Task item ▸
The answer must consist solely of the lines from the line with "Task: Click the purple diamond badge icon" to the end of the data below, transcribed exactly and with no pictures.

Data shown ▸
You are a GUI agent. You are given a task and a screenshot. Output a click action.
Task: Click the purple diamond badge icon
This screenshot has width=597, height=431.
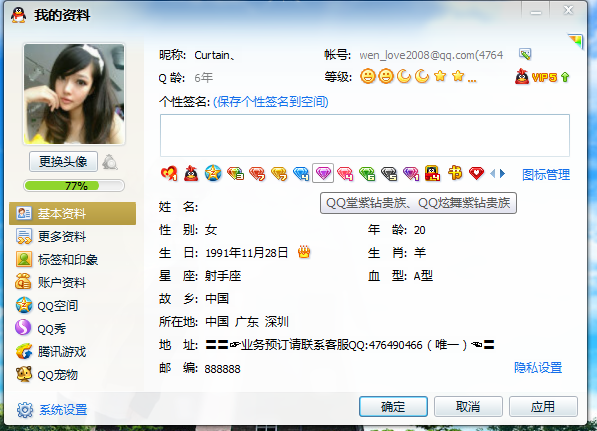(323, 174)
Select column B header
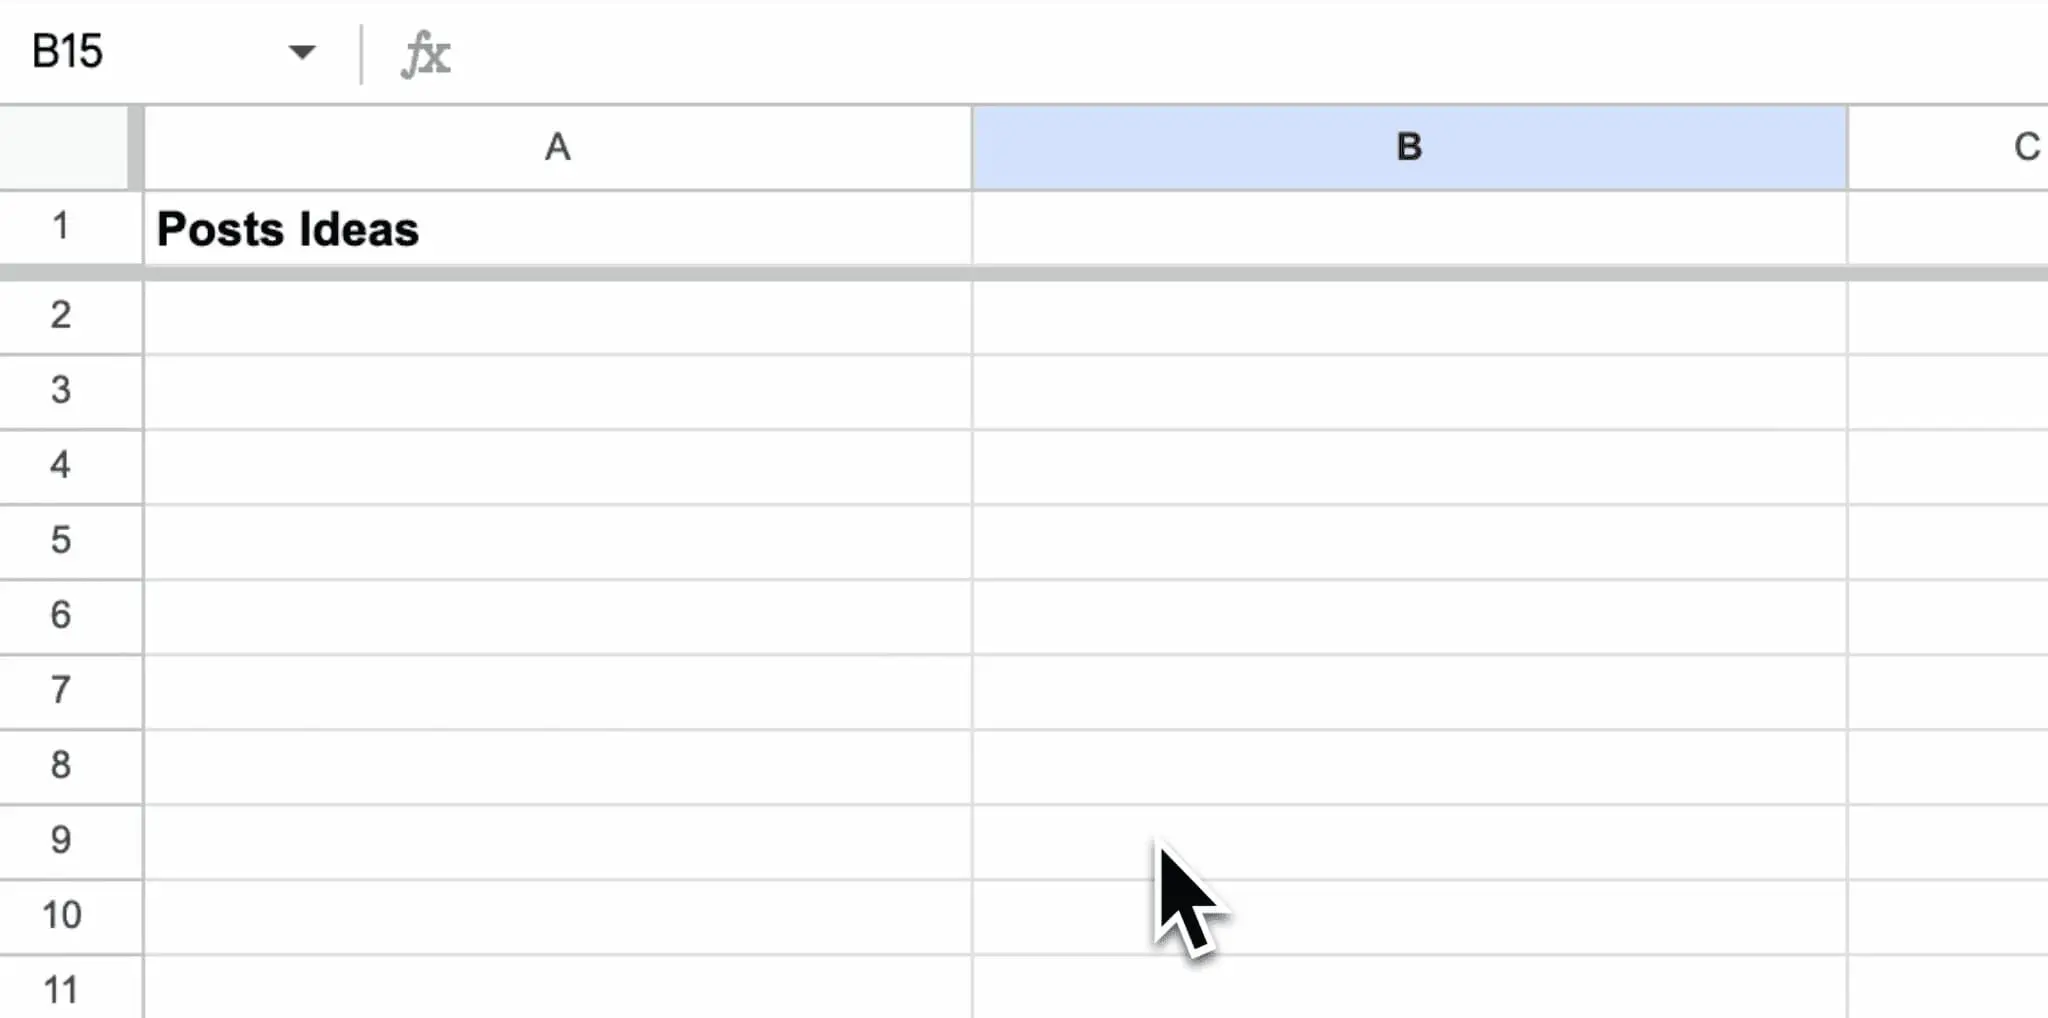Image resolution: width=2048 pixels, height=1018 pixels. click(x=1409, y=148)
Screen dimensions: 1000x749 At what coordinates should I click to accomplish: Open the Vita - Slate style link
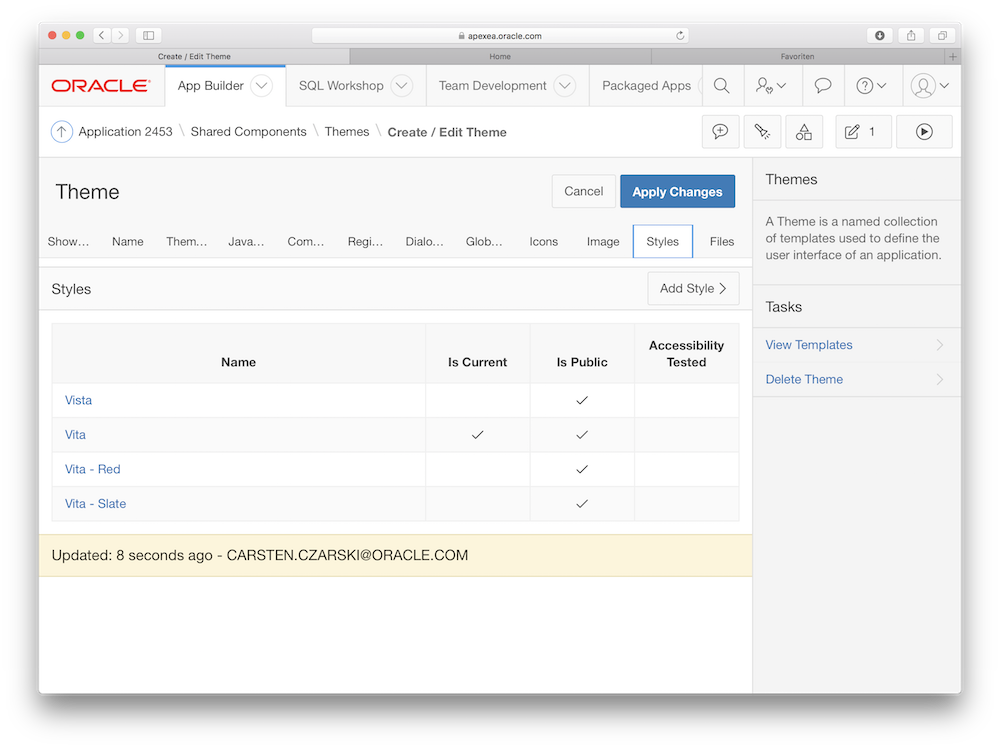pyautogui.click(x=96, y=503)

Response for this exercise ▸
Task: Click the purple diamond badge icon
This screenshot has width=597, height=431.
(323, 174)
Select column B header
Image resolution: width=2048 pixels, height=1018 pixels. click(x=1409, y=148)
Screen dimensions: 1000x749 At what coordinates should I click to accomplish: Open the Vita - Slate style link
pyautogui.click(x=96, y=503)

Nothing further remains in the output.